Titre de l’œuvre : La confrérie des mutilés.

Auteur : Brian Evenson.

Genre(s) : Horreur.

Lectorat(s) : Adulte.

Citation :

« Ce n’était qu’un torse dépourvu de membres, aux tétons coupés et au pénis tranché. Il observa la poitrine se soulever au rythme de la respiration, de l’air qui sifflait en passant entre les dents. La façon dont le corps reposait avait quelque chose d’étrange, se dit-il en le poussant un peu, suffisamment pour constater que les fesses avaient été découpées. La bouche bredouilla quelque chose qu’il ne put comprendre car la majeure partie de la langue manquait. »

Présentation :

Après avoir perdu une main lors d’un règlement de comptes, Kline, un détective privé, se voit confier une enquête au sein d’une société secrète composée de mutilés volontaires, où un meurtre a été commis. Mais, pour mener son enquête, Kline doit gagner la confiance des membres de cette étrange secte. Or cette confiance se paie cher, car pour accéder à certains niveaux de la hiérarchie, il convient d’être à chaque fois davantage amputé… Jusqu’où Kline sera-t-il prêt à aller pour découvrir l’insoutenable vérité ? Les voies de la confrérie sont-elles impénétrables ?

Critique :

Je suis tombée sur ce livre lors d’une brocante (encore et toujours !) et attirée par la couverture aussi révélatrice que mystérieuse par la  peinture rouge sur la main présentée, je l’ai acheté. Et je ne suis sérieusement pas déçue.

La couverture de ce livre n’est pas spécialement révélatrice de ce que l’on va lire au fil des lignes. Il s’agit simplement de la présentation d’une main couverte de peinture rouge. On ne s’attend pas à entrer dans ce genre d’histoire, mêlant horreur et réflexion intérieure. Car on se demande bien de quelle manière on peut en arriver là. On suit le personnage dans son enquête, dans sa douleur etc… et Brian Evenson est vraiment très bon pour la description. L’auteur nous plonge tout de suite dans une situation précise et c’est ce qui est le plus accrocheur. Nous n’avons pas le temps de nous reposer. Brian Evenson malmène et brutalise ses lecteurs du début à la fin par son langage cru et ses descriptions pour le moins… osées.

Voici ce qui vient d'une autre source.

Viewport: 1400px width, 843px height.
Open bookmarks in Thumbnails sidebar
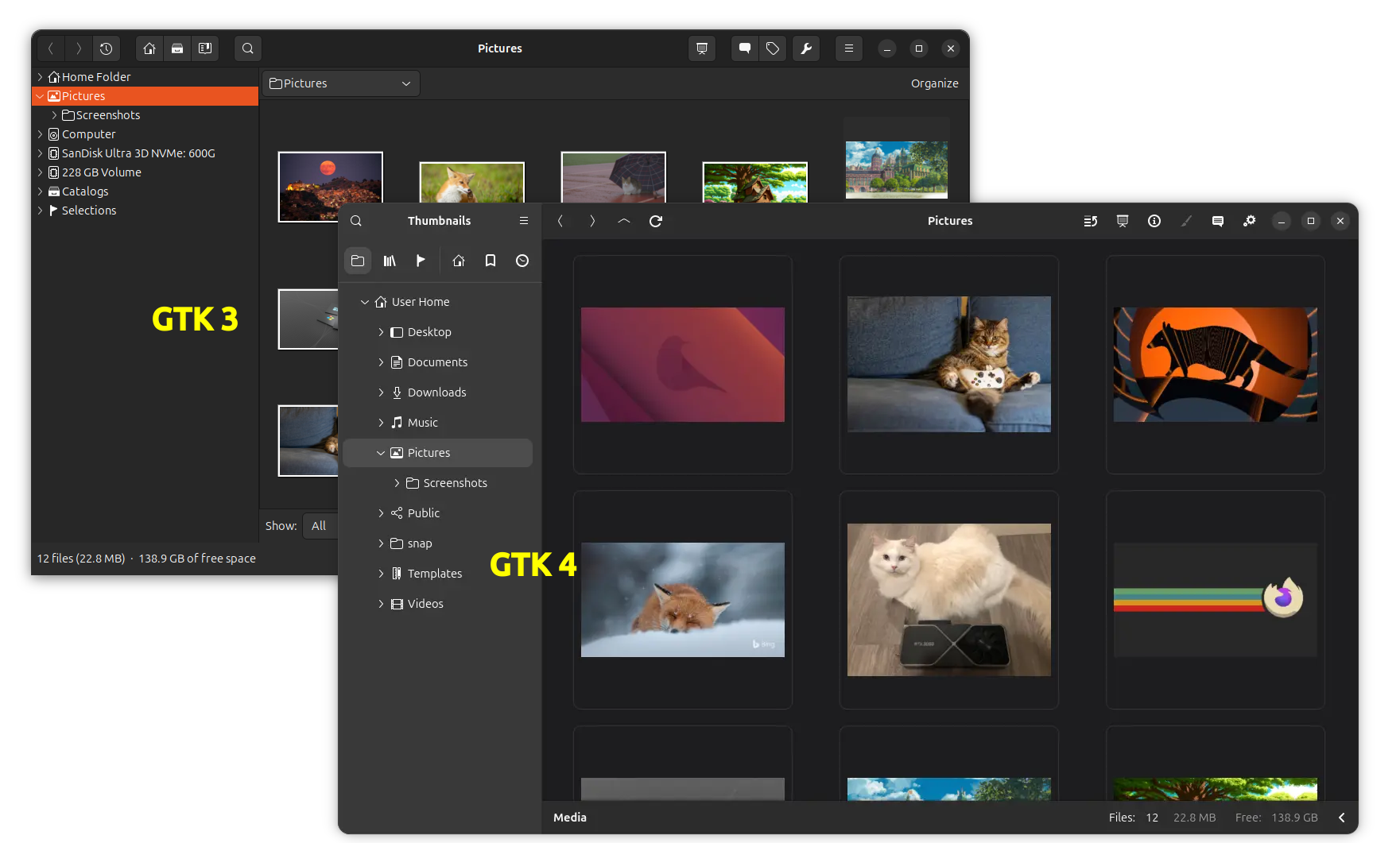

Il n’y a aucune remarque à faire à propos des dialogues. Ils ne sont pas trop nombreux et n’alourdissent en rien le roman. Les actions s’enchaînent de manière convenable et on a l’agréable impression d’être à la place du personnage principal, Kline, de se poser des questions, d’y répondre par nous-même et ainsi de suite. L’enquête qui nous est proposée est peu commune et extrêmement décalée. Il y a vraiment de quoi surprendre ou écœurer selon notre sensibilité. Le thème de la mutilation a excellemment bien été abordé car c’est de ça qu’il s’agit au final et non de simples amputations. D’ordinaire, on ampute quelqu’un en dernier recours. Or, dans ce roman c’est par plaisir, c’est une volonté, pour monter des grades dans la hiérarchie de cette étrange société.

Il y a vraiment de quoi se poser des questions. On peut effectivement se demander si ce genre de société existe réellement tellement. Brian Evenson m’a contrainte à m’interroger à ce sujet tellement cette histoire est bien ficelée, décrite et exploitée. Il n’y a rien à redire. L’ambiance et les décors sont plutôt sombres et glauques compte tenu de ce qui s’y passe.  

J’ai acheté ce roman sans trop savoir de quoi il parlait au final, sans connaître l’auteur, seulement parce que la couverture m’avait happée et je suis loin d’être déçue.  L’année où je l’ai lu, il a été mon coup de cœur. J’ai découvert un superbe auteur, une superbe plume et une histoire très bien menée.

Je la conseille à toutes les personnes attirées par ce genre d’histoire, qui ne soient pas trop sensibles aux descriptions détaillées comme la citation que j’ai citée plus haut. Je donnerai à ce roman un beau 17/20


Je le qualifierais comme étant Délicieusement Odieux.